甘皇后是刺中皇上后就哈哈大笑握着凤钗自裁了,似心愿得偿疯了一般,炎亲王知道他母子二人中了奸计,今生今世再不能名正言顺成事。可他不甘心,在宫中心腹的掩护下迅速的藏匿了,他本是要逃出宫。召集下属即刻起事,可是,宫中有来历不明的高手层层布防,他根本出不了宫。
后来,他又从心腹那里知道一切都是皇太孙勾结卫国巫蛊教的圣姑所为,皇宫已被围的水泄不通,皇太孙正在逐一搜查他,而且下了死令。就地格杀。
他不由的怒火中烧,决定铤而走险殊死一搏。
于是,他亲自刺杀皇太孙,可恨,就要得手的时候,江瑾瑜从天而降。为皇太孙挡了一剑,江瑾瑜重伤,皇太孙安然无恙。他含恨被诛。
虽然事态渐渐平息,宫中归于静谧,可朝堂上正经历着翻天覆地的变化,炎亲王一派的人马一日跌入炼狱,午门成了他们的断魂台。
左相甘中林被五花大绑的押赴在午门,他披头散发,撕裂般大喊,“皇上,皇上,老臣冤枉。皇后娘娘冤枉,炎亲王爷冤枉啊……”
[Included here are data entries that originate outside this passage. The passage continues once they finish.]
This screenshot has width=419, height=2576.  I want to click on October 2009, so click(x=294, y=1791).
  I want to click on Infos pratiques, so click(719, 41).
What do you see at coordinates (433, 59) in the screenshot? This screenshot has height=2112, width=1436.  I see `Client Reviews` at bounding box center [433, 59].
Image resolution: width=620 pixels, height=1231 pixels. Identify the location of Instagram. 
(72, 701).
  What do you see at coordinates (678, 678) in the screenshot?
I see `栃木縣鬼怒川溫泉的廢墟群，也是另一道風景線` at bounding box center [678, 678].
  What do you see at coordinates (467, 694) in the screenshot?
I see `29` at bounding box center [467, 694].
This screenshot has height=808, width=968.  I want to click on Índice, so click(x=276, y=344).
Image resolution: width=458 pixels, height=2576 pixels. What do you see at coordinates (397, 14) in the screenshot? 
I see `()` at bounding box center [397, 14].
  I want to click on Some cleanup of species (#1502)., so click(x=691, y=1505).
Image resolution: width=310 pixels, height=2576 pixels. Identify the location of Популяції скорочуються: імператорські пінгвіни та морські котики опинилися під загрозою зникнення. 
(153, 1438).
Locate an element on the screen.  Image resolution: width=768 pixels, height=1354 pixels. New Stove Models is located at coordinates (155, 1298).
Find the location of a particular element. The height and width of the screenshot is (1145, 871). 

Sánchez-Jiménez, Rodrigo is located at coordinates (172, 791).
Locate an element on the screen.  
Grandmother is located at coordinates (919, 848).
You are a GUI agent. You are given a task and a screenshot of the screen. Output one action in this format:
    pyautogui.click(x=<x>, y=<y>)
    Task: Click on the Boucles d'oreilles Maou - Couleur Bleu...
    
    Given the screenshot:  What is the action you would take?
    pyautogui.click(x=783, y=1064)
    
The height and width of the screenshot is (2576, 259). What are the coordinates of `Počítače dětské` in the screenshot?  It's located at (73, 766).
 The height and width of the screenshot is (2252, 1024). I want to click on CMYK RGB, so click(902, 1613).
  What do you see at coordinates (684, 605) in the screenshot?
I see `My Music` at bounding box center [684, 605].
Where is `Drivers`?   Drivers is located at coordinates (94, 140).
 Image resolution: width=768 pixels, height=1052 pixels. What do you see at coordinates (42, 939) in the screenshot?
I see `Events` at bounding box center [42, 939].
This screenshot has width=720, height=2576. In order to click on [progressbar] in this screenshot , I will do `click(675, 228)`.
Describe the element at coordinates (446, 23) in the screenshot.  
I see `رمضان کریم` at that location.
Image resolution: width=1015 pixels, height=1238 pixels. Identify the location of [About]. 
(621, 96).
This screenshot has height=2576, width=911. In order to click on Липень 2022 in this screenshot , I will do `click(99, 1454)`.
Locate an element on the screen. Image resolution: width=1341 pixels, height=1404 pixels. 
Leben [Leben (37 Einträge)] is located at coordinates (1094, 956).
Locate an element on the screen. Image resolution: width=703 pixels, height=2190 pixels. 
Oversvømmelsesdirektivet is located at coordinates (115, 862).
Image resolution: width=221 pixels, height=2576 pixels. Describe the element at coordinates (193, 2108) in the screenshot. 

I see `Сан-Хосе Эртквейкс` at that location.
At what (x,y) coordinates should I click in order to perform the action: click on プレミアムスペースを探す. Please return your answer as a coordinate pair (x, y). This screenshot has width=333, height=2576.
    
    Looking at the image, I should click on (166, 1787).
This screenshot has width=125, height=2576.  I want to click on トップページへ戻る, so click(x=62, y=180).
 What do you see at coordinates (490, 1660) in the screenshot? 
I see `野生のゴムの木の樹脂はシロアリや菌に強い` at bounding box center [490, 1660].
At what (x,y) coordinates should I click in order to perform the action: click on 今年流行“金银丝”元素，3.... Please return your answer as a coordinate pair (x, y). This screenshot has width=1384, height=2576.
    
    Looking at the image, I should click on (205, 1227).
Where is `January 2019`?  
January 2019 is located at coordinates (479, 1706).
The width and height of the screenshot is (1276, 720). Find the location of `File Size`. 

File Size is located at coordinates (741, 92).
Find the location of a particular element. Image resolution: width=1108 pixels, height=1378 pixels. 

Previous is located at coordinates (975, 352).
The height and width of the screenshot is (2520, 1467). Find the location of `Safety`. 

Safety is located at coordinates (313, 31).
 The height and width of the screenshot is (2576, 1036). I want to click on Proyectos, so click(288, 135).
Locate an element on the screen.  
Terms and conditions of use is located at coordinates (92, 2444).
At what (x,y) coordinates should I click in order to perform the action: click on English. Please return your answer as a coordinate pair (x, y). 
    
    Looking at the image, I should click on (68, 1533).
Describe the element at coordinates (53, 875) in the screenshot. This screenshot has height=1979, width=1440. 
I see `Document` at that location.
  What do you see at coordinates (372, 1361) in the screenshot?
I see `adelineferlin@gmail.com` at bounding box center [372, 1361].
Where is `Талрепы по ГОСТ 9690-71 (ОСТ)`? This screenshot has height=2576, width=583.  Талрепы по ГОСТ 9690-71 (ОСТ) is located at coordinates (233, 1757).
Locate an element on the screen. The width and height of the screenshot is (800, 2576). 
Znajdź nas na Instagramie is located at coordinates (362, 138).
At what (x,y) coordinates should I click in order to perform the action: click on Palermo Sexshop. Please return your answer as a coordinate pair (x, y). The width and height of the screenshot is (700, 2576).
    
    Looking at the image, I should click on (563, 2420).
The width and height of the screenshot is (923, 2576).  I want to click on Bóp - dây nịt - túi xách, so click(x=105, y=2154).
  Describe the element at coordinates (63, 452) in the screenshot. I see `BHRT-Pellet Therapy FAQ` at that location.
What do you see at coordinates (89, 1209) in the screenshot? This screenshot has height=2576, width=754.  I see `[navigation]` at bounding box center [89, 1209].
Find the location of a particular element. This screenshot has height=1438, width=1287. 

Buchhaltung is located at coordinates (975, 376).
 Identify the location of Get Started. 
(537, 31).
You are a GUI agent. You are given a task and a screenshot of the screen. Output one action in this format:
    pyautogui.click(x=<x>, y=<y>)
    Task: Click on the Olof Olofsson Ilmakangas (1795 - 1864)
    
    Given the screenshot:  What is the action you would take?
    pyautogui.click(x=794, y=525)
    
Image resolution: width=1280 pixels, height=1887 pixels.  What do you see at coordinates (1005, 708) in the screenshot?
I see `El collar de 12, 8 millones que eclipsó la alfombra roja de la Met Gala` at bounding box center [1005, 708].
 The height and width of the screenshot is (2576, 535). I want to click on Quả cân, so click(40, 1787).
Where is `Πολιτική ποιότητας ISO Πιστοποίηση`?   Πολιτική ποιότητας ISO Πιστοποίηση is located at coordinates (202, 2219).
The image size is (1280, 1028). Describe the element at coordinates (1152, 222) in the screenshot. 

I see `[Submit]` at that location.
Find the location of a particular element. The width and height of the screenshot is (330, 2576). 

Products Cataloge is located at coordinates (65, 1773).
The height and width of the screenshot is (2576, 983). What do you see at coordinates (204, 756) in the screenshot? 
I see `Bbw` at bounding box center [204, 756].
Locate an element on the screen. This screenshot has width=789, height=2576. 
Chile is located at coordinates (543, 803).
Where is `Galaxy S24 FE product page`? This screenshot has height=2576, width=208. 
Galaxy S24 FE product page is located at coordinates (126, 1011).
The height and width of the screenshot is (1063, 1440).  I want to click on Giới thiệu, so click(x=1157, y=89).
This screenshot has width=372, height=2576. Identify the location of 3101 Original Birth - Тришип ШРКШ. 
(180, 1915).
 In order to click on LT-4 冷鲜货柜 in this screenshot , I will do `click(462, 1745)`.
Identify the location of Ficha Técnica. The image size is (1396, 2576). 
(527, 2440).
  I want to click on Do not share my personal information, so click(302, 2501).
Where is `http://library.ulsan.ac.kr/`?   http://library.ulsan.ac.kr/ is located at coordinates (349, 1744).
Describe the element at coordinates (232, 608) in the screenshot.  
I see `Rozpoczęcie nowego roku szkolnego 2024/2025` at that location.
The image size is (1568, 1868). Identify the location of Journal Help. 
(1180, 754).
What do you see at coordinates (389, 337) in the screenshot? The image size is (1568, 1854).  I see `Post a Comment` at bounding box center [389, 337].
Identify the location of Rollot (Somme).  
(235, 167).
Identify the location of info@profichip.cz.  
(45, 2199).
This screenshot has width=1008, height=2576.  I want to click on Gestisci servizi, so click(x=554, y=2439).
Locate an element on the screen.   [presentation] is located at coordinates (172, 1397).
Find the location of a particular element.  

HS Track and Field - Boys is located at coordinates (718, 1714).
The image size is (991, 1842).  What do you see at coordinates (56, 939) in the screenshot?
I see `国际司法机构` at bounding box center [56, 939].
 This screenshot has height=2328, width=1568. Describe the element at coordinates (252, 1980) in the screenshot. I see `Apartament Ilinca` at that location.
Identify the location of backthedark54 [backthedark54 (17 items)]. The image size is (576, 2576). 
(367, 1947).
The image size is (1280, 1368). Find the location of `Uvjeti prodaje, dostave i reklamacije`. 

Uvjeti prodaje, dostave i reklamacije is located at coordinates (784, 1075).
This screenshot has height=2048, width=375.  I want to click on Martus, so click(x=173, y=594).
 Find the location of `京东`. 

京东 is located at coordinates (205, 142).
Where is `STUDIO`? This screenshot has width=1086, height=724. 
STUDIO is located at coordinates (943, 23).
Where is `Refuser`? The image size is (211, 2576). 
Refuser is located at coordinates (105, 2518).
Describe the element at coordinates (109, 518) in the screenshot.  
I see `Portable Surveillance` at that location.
他只敢大喊冤枉。却不敢指正谁人使他蒙冤,即使他知道今日已然是他的死期。
整个皇宫上下都已被皇太孙把持,皇上危在旦夕,万无为他和皇后平冤昭雪的可能,喊冤是为了向皇上和朝堂证明他甘氏一脉清白无辜,破釜沉舟的撕咬皇太孙。他却不敢,他不能将他甘氏一族百年基业毁于一旦,更不敢激怒了皇太孙将他甘氏九族诛尽。
留得青山在不愁没柴烧,他甘氏后辈中还有很多杰出的新秀,他要用自己的死尽最大的努力保全他们,日后,他们会重新振兴家族,为他伸冤解恨。
左相咬紧牙关,面对皇上的寝宫,凛然而高声道:“皇上,老臣对皇上之心,对我大朱之心,苍天可鉴,今日,老臣愿意以臣之血证明臣的清白……”
他说着头就重重的磕向膝下的白玉砖,顿时血流如注。
“中林兄,清者自清,你这又是何苦呢?”右相叶宪哲忽然走了过来,站在甘中林五步远的地方,面色凝重又同情的望着狼狈凄惨的左相。
朝堂皆知,左右二相斗了一辈子,却一直相安无事,这是帝王御下的一种平衡之术。
左相甘中林的双目在热乎乎的血流下冷冷的看着右相,忽然,他仰天大笑,“叶宪哲,本相不需你假仁假义,你不就是想看我的惨状吗,你尽管得意吧。同朝一场,我好心提醒你,兔死狗烹,今日的我就是日后的你,你又能得意多久!哈哈哈……”
他说完,再不理会右相,因为手脚被缚,他艰难的弯下身子,用额头触地,一笔一划用他汩汩冒出的热血在白玉为镜的汉白玉地上写下一个大大的冤字,让人触目惊心。
然后他猛的高声大喝,“皇上,臣对皇上之心,对大朱之心九死无悔,请皇上恕臣不敬先走一步,皇上保重,臣只有来世再报皇上的知遇之恩了!”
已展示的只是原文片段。